Until someone else chimes in, this FAQ may be helpful to you: http://alt.org/wiki/index.php/TivoDiagnostics

Try kickstart option 57 - mfs check (performs an integrity check of the file system)

Or wait until someone far more knowledgeable than I responds!


----------



## blindlemon (May 12, 2002)

As we had a very nice thunderstorm here in the Malmesbury area yesterday my money would be on a blown modem, unfortunately 

When the modem goes, often the modem test program that runs at startup will hang, causing the TiVo to hang at "almost there...". 

Unfortunately, modem repairs mean sending your TiVo away (to Ireland) and the possibility of a frighteningly big bill, plus postage, plus VAT. Therefore, if you have broadband the cheapest/best option would probably be to fit a network card and get your updates via the internet instead.


----------



## JohnLawton (Mar 25, 2003)

BlindLemon, where are you in Malmesbury? Do you know how to work the magic of which you speak? Sending my TiVo to Ireland and being lumped with a big bill seems less than appealing. Upgrading to a network card is a possibility, if I can run a cable up the garden from my broadband office. Do you know how to install new bigger harddisks? Hmm, to think, a TiVo guru within minutes!


----------



## cwaring (Feb 12, 2002)

JohnLawton said:


> BlindLemon...Do you know how to work the magic of which you speak?

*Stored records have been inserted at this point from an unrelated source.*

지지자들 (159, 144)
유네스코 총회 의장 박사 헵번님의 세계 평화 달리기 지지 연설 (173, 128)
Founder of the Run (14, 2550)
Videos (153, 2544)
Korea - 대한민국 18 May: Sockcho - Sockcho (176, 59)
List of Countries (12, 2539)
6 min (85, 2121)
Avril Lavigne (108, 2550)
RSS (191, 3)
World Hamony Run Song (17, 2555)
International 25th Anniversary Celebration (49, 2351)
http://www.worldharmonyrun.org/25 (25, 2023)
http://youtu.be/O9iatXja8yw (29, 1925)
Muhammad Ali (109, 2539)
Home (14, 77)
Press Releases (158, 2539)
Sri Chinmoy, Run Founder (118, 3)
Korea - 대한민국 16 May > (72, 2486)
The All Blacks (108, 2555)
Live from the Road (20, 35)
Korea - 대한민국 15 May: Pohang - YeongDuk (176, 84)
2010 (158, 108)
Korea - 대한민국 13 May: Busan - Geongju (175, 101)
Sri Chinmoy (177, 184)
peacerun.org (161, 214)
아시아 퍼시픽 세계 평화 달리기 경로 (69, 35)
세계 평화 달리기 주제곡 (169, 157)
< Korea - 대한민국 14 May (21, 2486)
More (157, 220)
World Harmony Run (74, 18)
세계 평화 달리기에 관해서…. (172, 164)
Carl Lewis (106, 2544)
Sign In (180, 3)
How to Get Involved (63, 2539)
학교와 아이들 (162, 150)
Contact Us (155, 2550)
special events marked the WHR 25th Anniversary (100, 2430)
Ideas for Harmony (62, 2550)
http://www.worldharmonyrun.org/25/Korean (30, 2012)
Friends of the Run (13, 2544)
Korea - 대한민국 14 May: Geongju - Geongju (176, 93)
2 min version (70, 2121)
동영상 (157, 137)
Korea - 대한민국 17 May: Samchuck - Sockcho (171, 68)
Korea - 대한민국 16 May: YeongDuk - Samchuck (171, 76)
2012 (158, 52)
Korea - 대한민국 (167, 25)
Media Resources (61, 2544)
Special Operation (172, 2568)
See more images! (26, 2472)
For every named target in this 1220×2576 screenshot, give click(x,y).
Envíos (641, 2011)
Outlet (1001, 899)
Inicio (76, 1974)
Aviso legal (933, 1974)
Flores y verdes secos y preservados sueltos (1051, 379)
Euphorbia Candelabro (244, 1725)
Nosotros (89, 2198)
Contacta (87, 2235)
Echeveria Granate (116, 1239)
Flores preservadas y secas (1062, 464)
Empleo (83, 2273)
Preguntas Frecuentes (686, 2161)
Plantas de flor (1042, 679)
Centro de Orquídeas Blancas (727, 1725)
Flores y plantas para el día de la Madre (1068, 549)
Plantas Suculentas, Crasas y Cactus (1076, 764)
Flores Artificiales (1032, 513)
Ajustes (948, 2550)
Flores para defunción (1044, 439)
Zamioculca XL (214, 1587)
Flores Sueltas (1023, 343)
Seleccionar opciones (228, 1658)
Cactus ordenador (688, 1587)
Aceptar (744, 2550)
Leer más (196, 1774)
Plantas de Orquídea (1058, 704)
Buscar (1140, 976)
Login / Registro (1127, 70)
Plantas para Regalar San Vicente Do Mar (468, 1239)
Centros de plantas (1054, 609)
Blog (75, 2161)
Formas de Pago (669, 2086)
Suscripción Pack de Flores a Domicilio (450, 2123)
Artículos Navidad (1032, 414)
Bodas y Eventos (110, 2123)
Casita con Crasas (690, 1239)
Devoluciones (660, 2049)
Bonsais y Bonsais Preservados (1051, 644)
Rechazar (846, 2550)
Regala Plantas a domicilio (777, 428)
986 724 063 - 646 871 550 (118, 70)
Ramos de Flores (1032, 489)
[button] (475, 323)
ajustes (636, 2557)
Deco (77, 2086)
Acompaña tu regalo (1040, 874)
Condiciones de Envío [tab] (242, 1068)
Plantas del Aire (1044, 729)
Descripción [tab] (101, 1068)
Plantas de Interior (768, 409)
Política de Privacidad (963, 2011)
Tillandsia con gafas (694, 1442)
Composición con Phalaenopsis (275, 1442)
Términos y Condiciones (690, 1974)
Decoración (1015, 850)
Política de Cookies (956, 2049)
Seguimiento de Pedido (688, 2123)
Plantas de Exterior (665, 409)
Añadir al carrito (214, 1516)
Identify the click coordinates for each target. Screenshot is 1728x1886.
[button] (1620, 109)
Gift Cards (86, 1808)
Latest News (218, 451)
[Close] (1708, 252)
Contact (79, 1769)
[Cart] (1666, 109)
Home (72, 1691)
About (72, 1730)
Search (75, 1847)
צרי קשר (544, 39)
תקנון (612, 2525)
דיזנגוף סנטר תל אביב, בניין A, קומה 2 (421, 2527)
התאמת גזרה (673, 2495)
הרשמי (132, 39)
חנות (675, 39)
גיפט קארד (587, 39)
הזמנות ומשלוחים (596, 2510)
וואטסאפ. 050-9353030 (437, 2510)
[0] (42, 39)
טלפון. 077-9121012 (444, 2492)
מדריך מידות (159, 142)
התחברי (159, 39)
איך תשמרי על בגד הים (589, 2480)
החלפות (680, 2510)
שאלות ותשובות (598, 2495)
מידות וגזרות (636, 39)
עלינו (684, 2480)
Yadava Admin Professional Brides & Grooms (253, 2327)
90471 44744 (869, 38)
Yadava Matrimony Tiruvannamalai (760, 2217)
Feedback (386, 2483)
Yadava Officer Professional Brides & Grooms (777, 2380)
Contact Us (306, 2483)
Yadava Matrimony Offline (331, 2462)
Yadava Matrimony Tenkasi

You could say he has some experience


----------



## blindlemon (May 12, 2002)

Thanks Carl 

John, I have sent you an email.


----------



## JohnLawton (Mar 25, 2003)

Just a quick question about networking - if I connect my TiVo to broadband, will it do it's nightly thing of downloading TV schedules automatically or will I have to instigate this manually.

Also, while the lid's off, can a digital decoder be installed to get Freeview stuff?

Ta

John


----------



## worm (Feb 10, 2005)

1. It will do it itself.

2. No.



Two TiVo users in Malmesbury? This must be a conspiracy (although I'm aware that blindlemon is actually just 'near' Malmesbury) - whereabouts are you John?
I'm a native of Malmesbury, but left just over 10 years ago.


----------



## JohnLawton (Mar 25, 2003)

Struth, was Malmesbury targetted by TiVo marketting campaigns!!!

Gastons Road - just opposite the old Art Centre/school

Thanks for the answers, shame about digital though - yes I know you can get TiVo to bounce remote signals around the room and try to hit the freeview box, but I was hoping for a more elegant solution!!

Cheers muchly

John ;-)


----------



## hokkers999 (Jan 5, 2006)

JohnLawton said:


> BlindLemon, where are you in Malmesbury? Do you know how to work the magic of which you speak? Sending my TiVo to Ireland and being lumped with a big bill seems less than appealing. Upgrading to a network card is a possibility, if I can run a cable up the garden from my broadband office. Do you know how to install new bigger harddisks? Hmm, to think, a TiVo guru within minutes!


Or you could just go wireless instead......


----------



## worm (Feb 10, 2005)

It doesn't have to bounce - there is an IR 'wand' that you can attach to the Freeview box in front of the IR detector which controls it like a normal remote control does.

It's not massivly pretty, but it's fairly unobtrusive, and is more reliable than the IR Blaster 'bounce' method.


----------